Side effects of SSRIs include:
- Nausea, loss of appetite, or diarrhea.
- Anxiety or irritability.
- Agitation or overactivity.
- Problems sleeping or drowsiness.
- Loss of sexual desire or ability.
- Headaches or dizziness.
These side effects often become less severe or go away altogether after several weeks.
See Drug Reference for a full list of side effects. (Drug Reference is not available in all systems.)
FDA Advisories. The U.S. Food and Drug Administration (FDA) has issued:
- An advisory on antidepressant medicines and the risk of suicide. The FDA does not recommend that people stop using these medicines. Instead, a person taking antidepressants should be watched for warning signs of suicide. This is especially important at the beginning of treatment or when doses are changed.
- A warning about taking triptans, used for headaches, with SSRIs (selective serotonin reuptake inhibitors) or SNRIs (selective serotonin/norepinephrine reuptake inhibitors). Taking these medicines together can cause a very rare but serious condition called serotonin syndrome.
What To Think About
Although fluoxetine and escitalopram oxalate are the only selective serotonin reuptake inhibitors (SSRI) approved for the treatment of symptoms of depression in children and teens, doctors also prescribe others. People respond to medicines differently.

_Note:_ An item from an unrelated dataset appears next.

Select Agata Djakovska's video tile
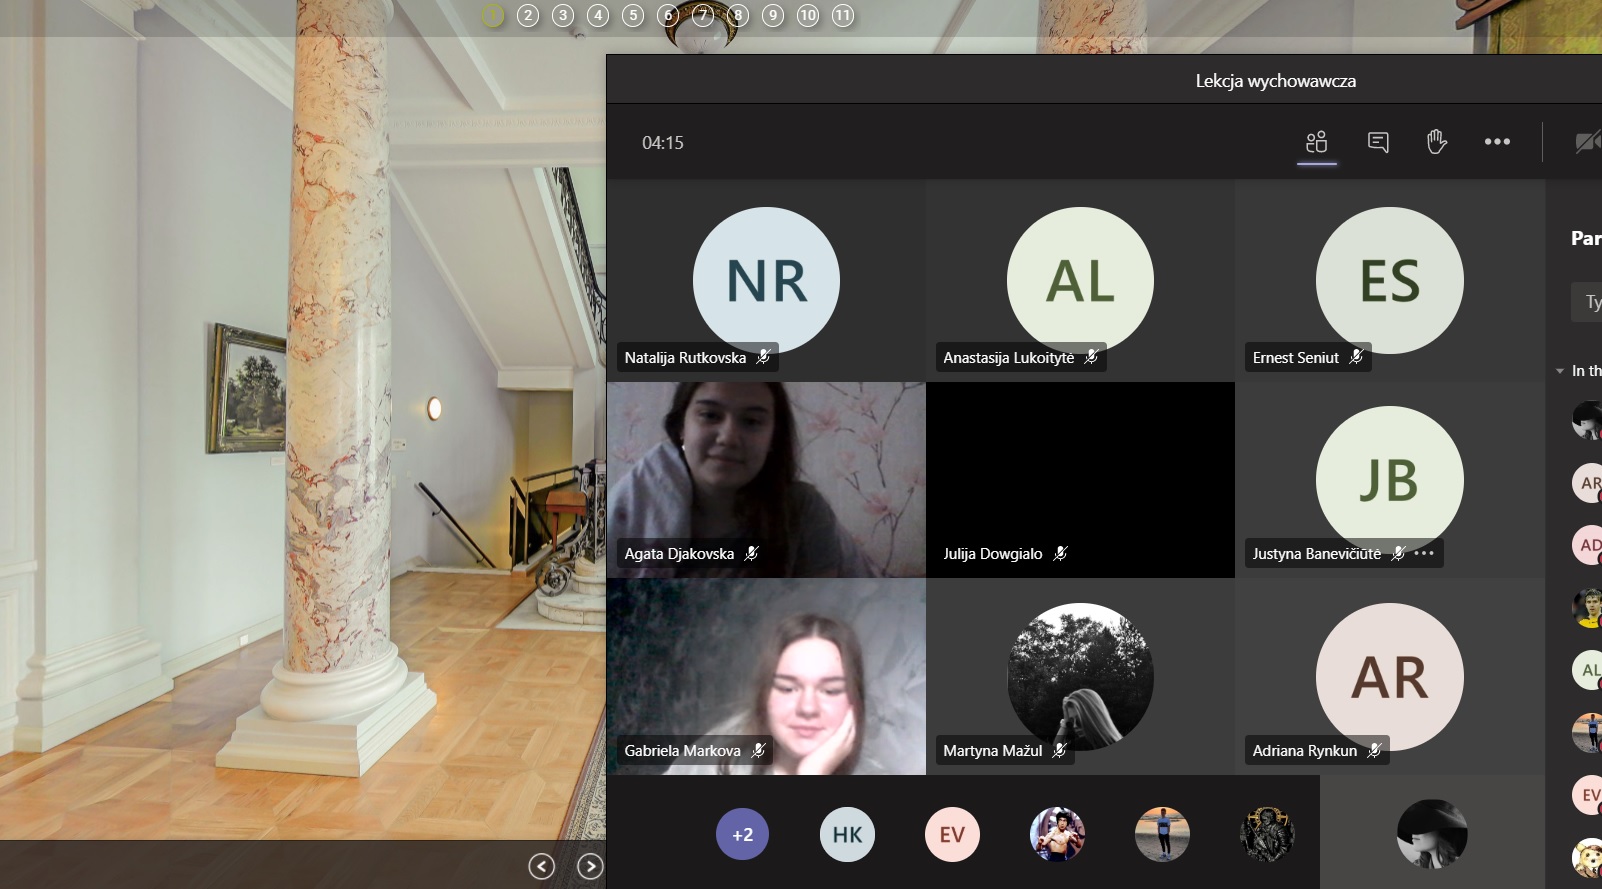Viewport: 1602px width, 889px height. tap(766, 470)
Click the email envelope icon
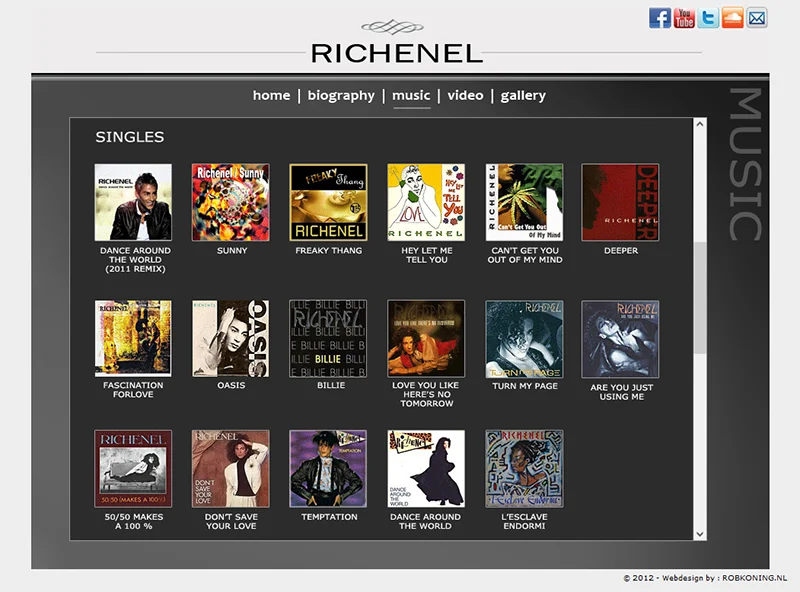Viewport: 800px width, 592px height. coord(757,18)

For some children or teens, another SSRI for treatment of symptoms of depression may be more effective than fluoxetine or escitalopram oxalate. If another SSRI is not effective, sometimes doctors may use another type of antidepressant to treat depression in children and teens.
Your child may start to feel better within 1 to 3 weeks of taking an SSRI. But it can take as many as 6 to 8 weeks to see more improvement. If you have questions or concerns about the medicine, or if you do not notice any improvement by 3 weeks, talk to your child's doctor.
Do not suddenly stop taking antidepressants. The use of antidepressants should be tapered off slowly and only under the supervision of a doctor. Abruptly stopping antidepressant medicines can cause negative side effects or a relapse into another depression episode.